ウトヤ島ではノルウェー労働党青年部が集まるサマーキャンプが開かれていた。参加者700人。
午後5時、銃乱射。その後、72分間に及ぶ惨劇の死者69人──。
単独による殺人では世界記録という前代未聞の事件。
一応はカヤエミリエ姉妹の話だが、当事者目撃者の経験を丹念に集めて織り交ぜた、かなりの意気込みや執念を感じる傑作。
あの時あの場にいた全ての人間の息遣いや熱気が伝わってくる。
物語というか、人間の意識の集合体とも言える作品。もしかしたら映画としてはあんま面白くないかもせんなw
ブレイビクが未だ生き続けてるのも作品全体の尾を引いてる。
この後味の悪さ。何とも言えない暗さがある。
ホテルムンバイもそうだけど、結局テロリストの勝利なんだよなぁ。
ウトヤ島の被害はある種の人災で、政府の怠慢が原因の大部分を占めてると言われてる。
本人は早く逮捕されたがってたという始末。
政府の失態を嘲笑い、裁判で持論を堂々と主張する。ブレイビクは目的を達成してさぞ満足やったろう。

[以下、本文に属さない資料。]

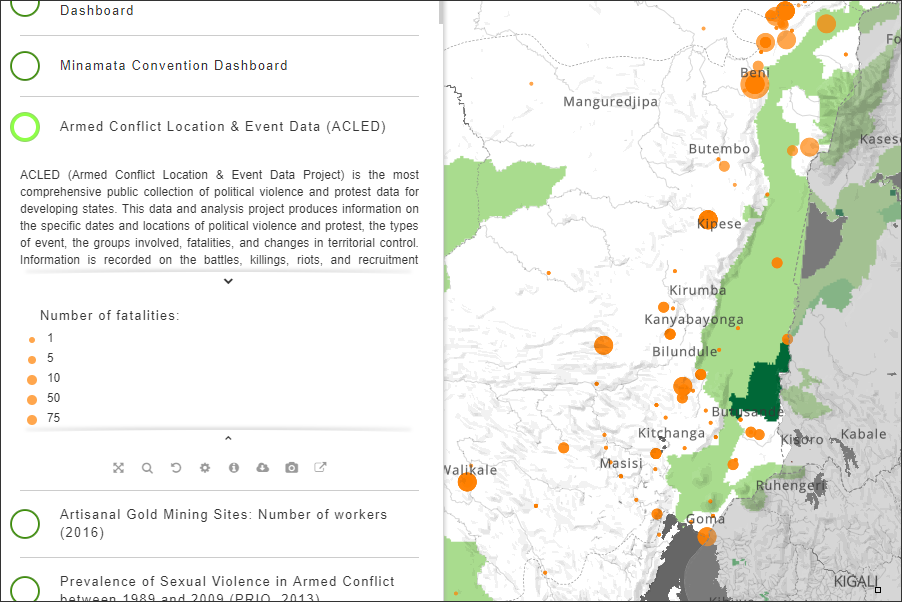The width and height of the screenshot is (902, 602).
Task: Download layer data with cloud icon
Action: click(x=263, y=468)
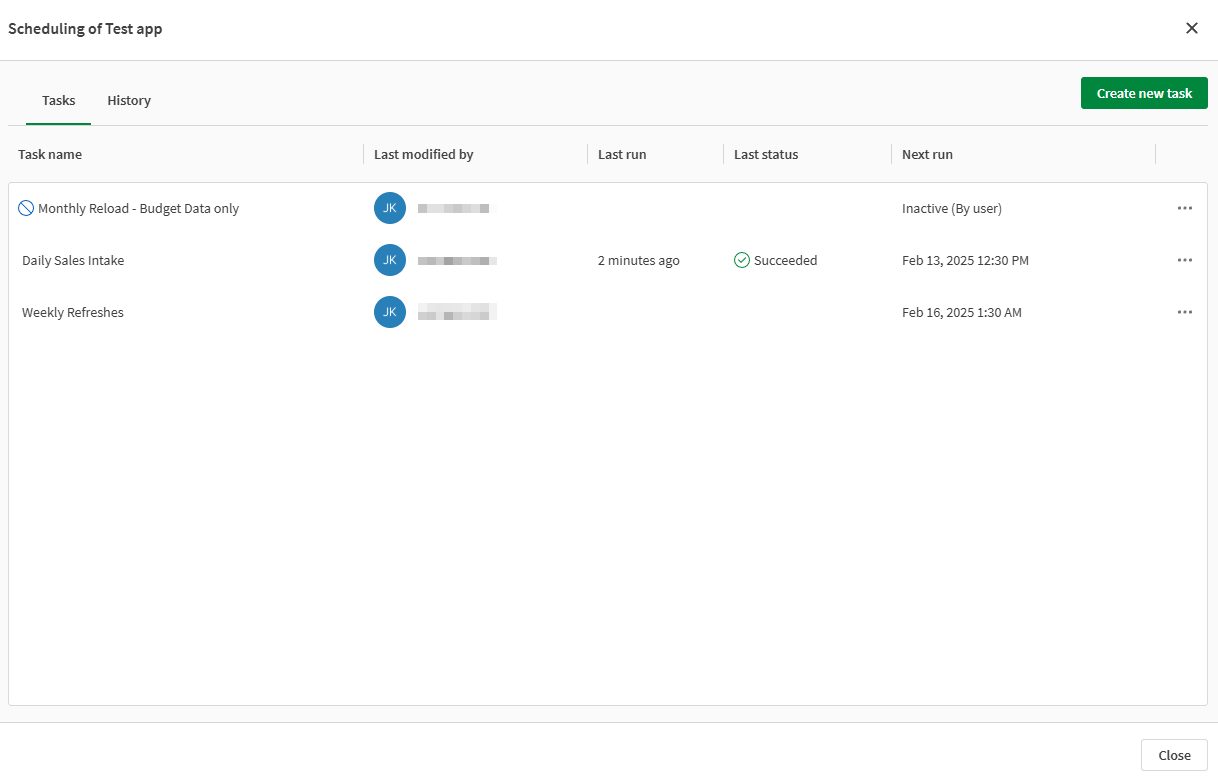Sort by the Task name column header

pos(50,154)
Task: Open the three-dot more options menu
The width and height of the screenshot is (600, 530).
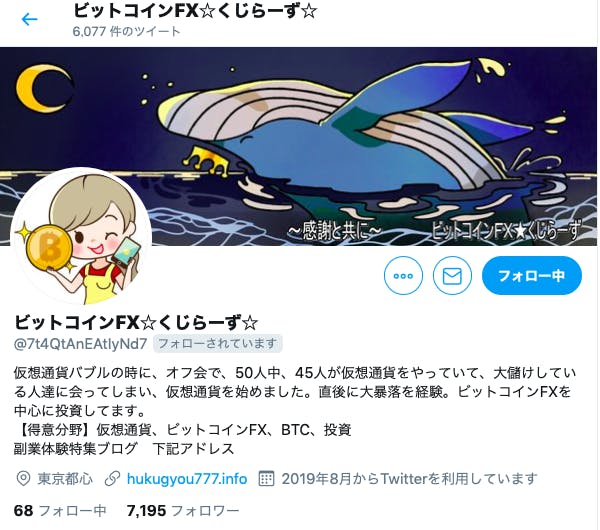Action: coord(403,276)
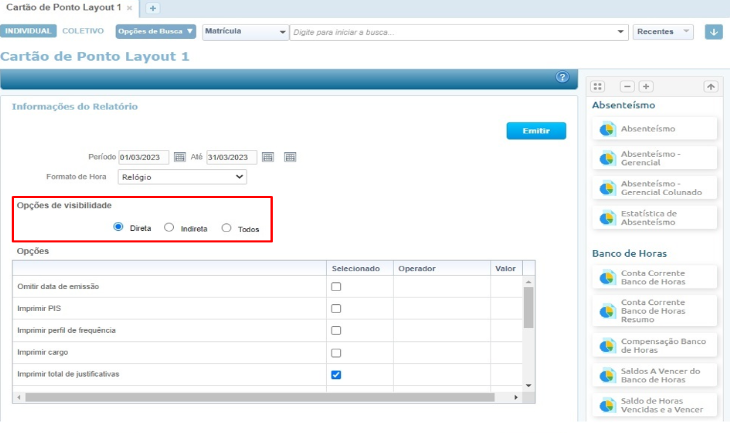Collapse all groups with minus icon
Screen dimensions: 730x433
tap(628, 87)
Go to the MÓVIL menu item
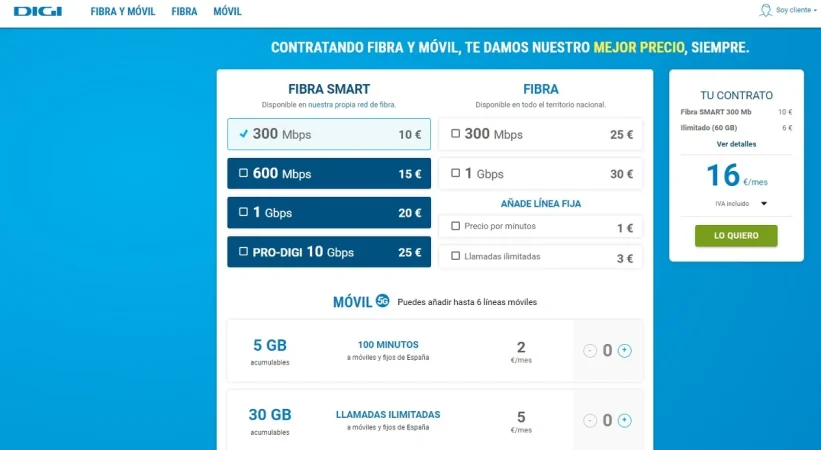 pos(227,11)
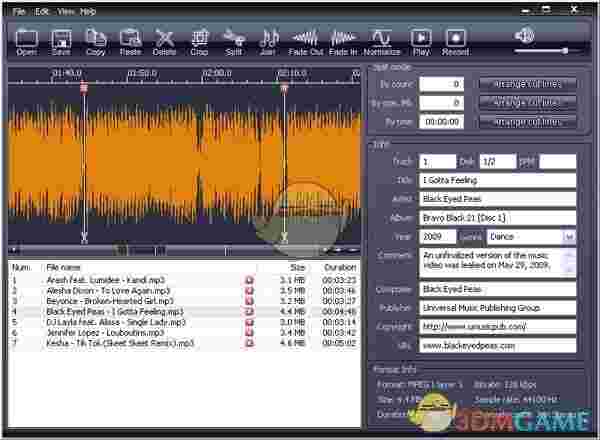600x440 pixels.
Task: Adjust the volume slider in the toolbar
Action: coord(565,50)
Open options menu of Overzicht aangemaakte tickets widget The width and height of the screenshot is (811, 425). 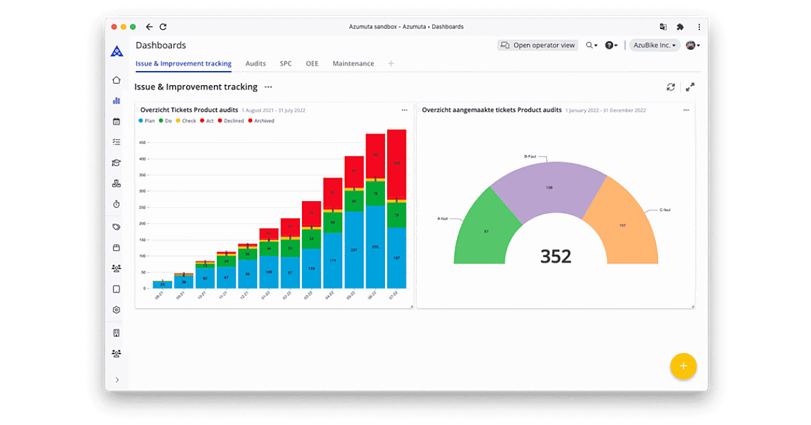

それに対してテロリストを一切出さず、被害者オンリー視点。
ブレイビクが犯した所業だけを描いた本作。
死刑のない国が唯一できる意趣返しなのかもしれんな。
何とも虚しい抵抗だが、忘れてはならない事件。
では、また
そういやサマーキャンプって何? って思って調べたら、どうやらノルウェーは政党ごとに児童クラブみたいなんを持ってて子供の頃から党員を育成するんだと。
参加型民主主義というやつ。
ブレイビクも政党とか自分で作れば良かったのにな。無理と思ったから銃を手に取ったんやろが。
今や北欧はブレイビクの言った通り、移民の急増が大問題になっている。
人種差別も世界的にかなり先鋭化している。こういう所は先見性があったみたいやな。
もしかしたら奴が早々と刑務所に入ったのは幸運だったかも。
もしブレイビクが辛抱して暴力に訴えず政党を作っていたら、もしくは今の時期にテロを実行していたら。
世の中はもっと激しい潮流になっていたかも分からん。
それとこれと77人の死が釣り合うのか、それも分からん。
世の中、ワケわからん。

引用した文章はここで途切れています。